WHAT YOU WILL DO - What you return must be the full data, repeated verbatim, with no pictures in it.

--- PROVIDED RECORDS ---

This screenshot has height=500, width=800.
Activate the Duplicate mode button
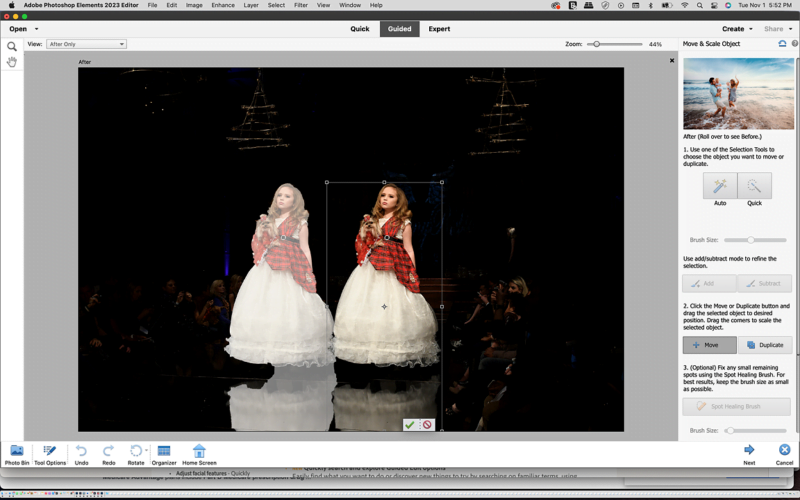[765, 345]
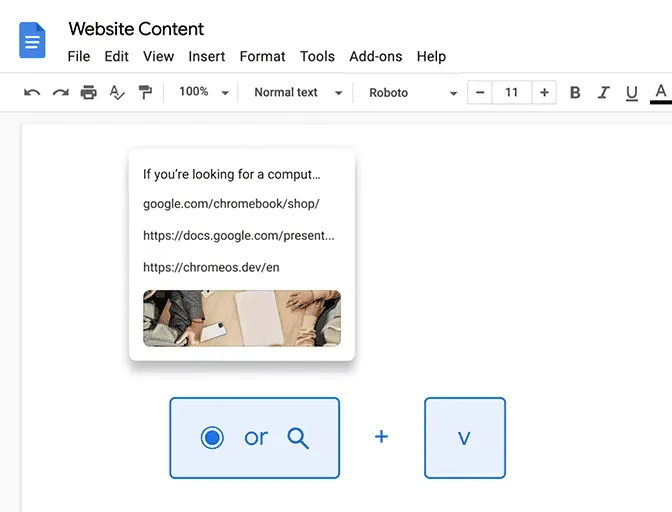The height and width of the screenshot is (512, 672).
Task: Click the launcher circle key icon
Action: tap(212, 438)
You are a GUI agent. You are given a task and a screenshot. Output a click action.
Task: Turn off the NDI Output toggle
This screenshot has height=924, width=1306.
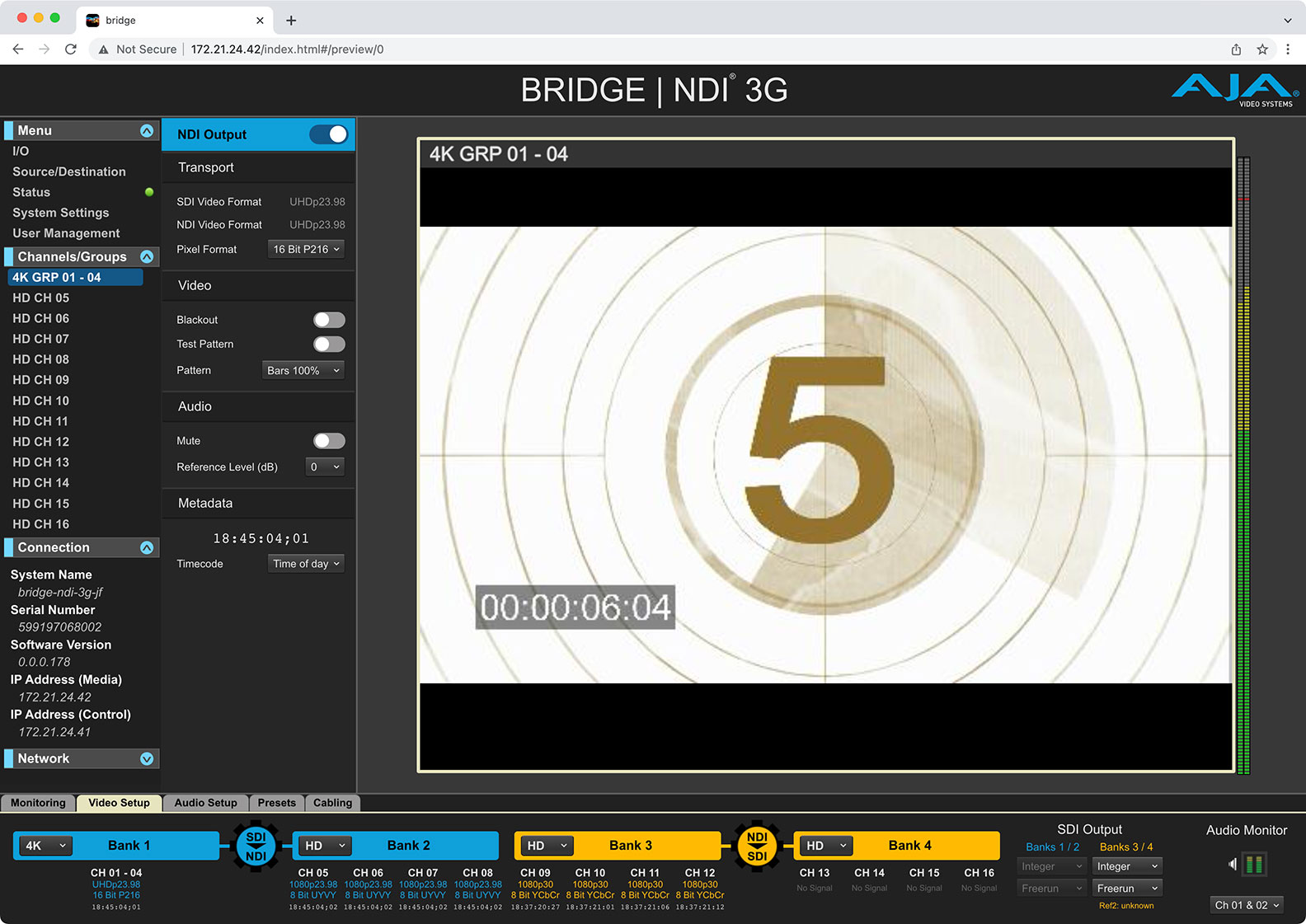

---

RESPONSE BELOW -
This screenshot has height=500, width=800.
Activate the Duplicate mode button
[765, 345]
The height and width of the screenshot is (512, 672).
Task: Click the launcher circle key icon
Action: tap(212, 438)
You are a GUI agent. You are given a task and a screenshot. Output a click action.
Task: Turn off the NDI Output toggle
This screenshot has height=924, width=1306.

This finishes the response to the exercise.